* _Set exercise 1_:
Answer these questions using the Spark remote merge pull request thread:
(a) What three ways of testing the patch does the author list?
(b) According to the test results, how many tests were skipped?
(c) Which draft pull request is the test based on?
* _Set exercise 2_: Write the next part of the Spark remote merge pull request thread, picking up after its last comment.

* _Document excerpt_:
————————

[#1750] feat(remote merge): Support Spark. by zhengchenyu · Pull Request #2405 · apache/uniffle

zhengchenyu · 2025-03-14T04:37:26Z

What changes were proposed in this pull request?

Support spark Framework

Why are the changes needed?

#1750

Does this PR introduce any user-facing change?

No.

How was this patch tested?

unit test, integration test, real job in cluster.

github-actions · 2025-03-14T05:02:40Z

Test Results

3 029 files +18 3 029 suites +18 6h 41m 32s ⏱️ + 1m 40s
1 182 tests + 7 1 180 ✅ + 7 2 💤 ±0 0 ❌ ±0
14 961 runs +62 14 931 ✅ +62 30 💤 ±0 0 ❌ ±0

Results for commit 0c89203. ± Comparison against base commit 4300f93.

♻️ This comment has been updated with latest results.

zuston

From my sight, this feature now can't be used in Spark SQL. Maybe RDD could use this.

zuston · 2025-03-18T07:44:37Z

integration-test/spark3/src/test/scala/org/apache/uniffle/test/RMSparkSQLTest.scala

+import java.util
+import java.util.Map
+
+object RMSparkSQLTest {


Aha! . How about renaming the RemoteMergeSparkSQLTest . RM looks Yarn ResourceManager

For me, when I mention RM, the first thing that comes to my mind is Yarn ResourceManager. But I don't have any other good names.

Or I will rename RM to RMS or RS. In fact, merge sort is implemented on the server side, but there is no combine, and remote sort is fine.
If so, the previous code and documentation need to be modified. Maybe a new PR is needed.

zhengchenyu · 2025-03-18T07:56:04Z

From my sight, this feature now can't be used in Spark SQL. Maybe RDD could use this.

This test is based on draft pr apache/spark#50248.

roryqi · 2025-03-18T07:56:47Z

From my sight, this feature now can't be used in Spark SQL. Maybe RDD could use this.

This test is based on draft pr apache/spark#50248.

cc @LuciferYang

roryqi · 2025-03-18T08:10:13Z

From my sight, this feature now can't be used in Spark SQL. Maybe RDD could use this.

This test is based on draft pr apache/spark#50248.

This will break the code implement of Spark. You would better to insert a new logic plan represents the distribution and partitioning after shuffling. You only need to implement some optimization rules.

zhengchenyu · 2025-03-18T08:27:09Z

From my sight, this feature now can't be used in Spark SQL. Maybe RDD could use this.

This test is based on draft pr apache/spark#50248.

This will break the code implement of Spark. You would better to insert a new logic plan represents the distribution and partitioning after shuffling. You only need to implement some optimization rules.

————————

* _Collected data_:
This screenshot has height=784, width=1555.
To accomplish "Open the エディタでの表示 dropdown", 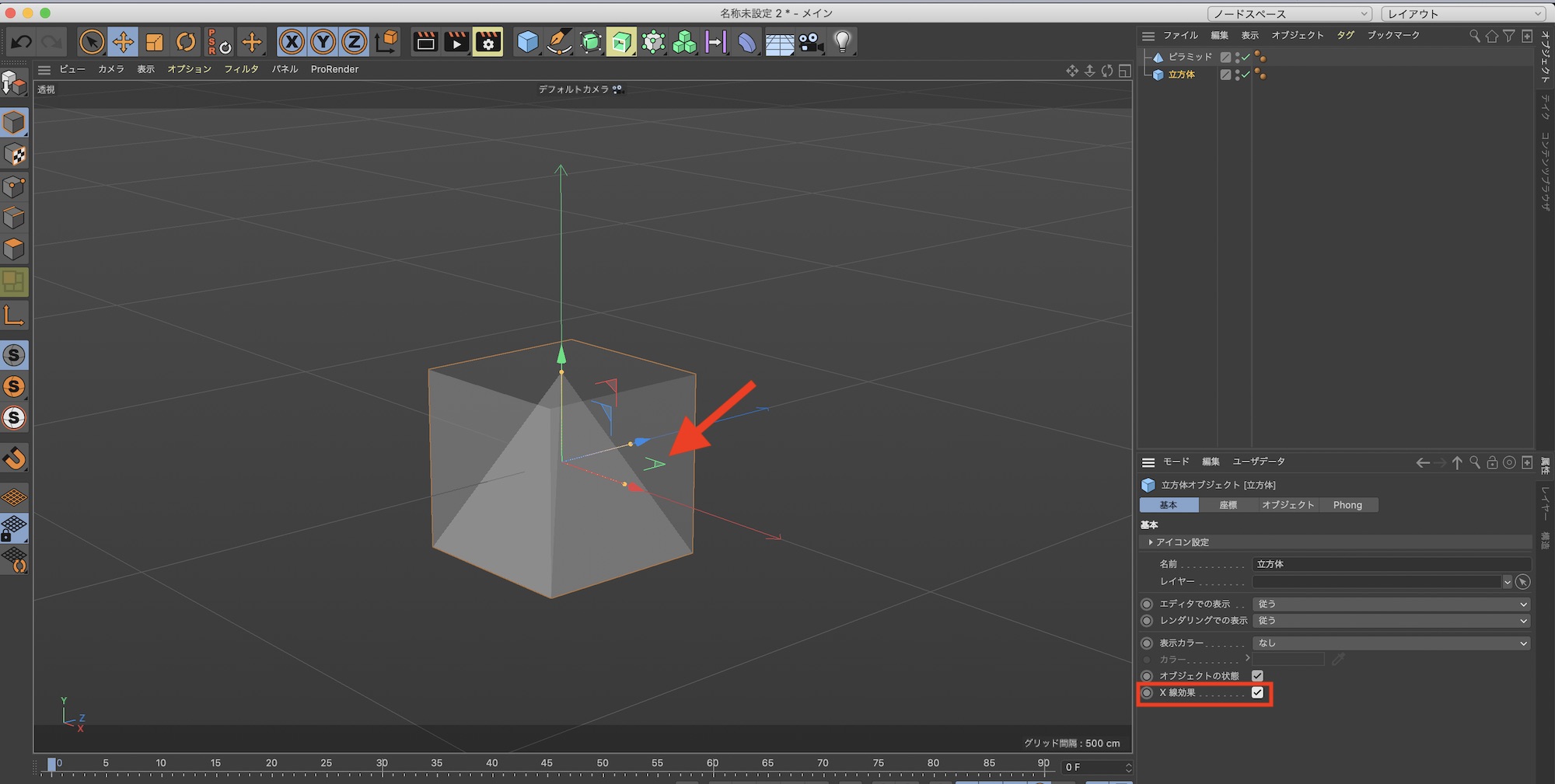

————————

* _Output 1_:
(a) Unit test, integration test, and a real job in a cluster.
(b) 2.
(c) apache/spark#50248.

* _Output 2_:
Are you talking about changes to Spark? My initial idea was also to see if I could add a new rule. Maybe for map side, I could add new rules. But for reduce, adding a new SortExec is determined by determining whether distribution and partitioning match, which is not easy to do by adding a new Rule.
For the draft pr about changes to spark. It is only a draft to verify the feasibility of this proposal. There are still some code architectures that need to be refactored. For example, some partial aggregation in memory logic, add some logic to the rule.

LuciferYang · 2025-03-18T08:56:34Z

also cc @summaryzb

LuciferYang · 2025-03-18T09:15:44Z

From my sight, this feature now can't be used in Spark SQL. Maybe RDD could use this.

This test is based on draft pr apache/spark#50248.

Does this one depend on SPARK-51398 being merged first?

roryqi · 2025-03-18T09:24:45Z

From my sight, this feature now can't be used in Spark SQL. Maybe RDD could use this.

This test is based on draft pr apache/spark#50248.

This will break the code implement of Spark. You would better to insert a new logic plan represents the distribution and partitioning after shuffling. You only need to implement some optimization rules.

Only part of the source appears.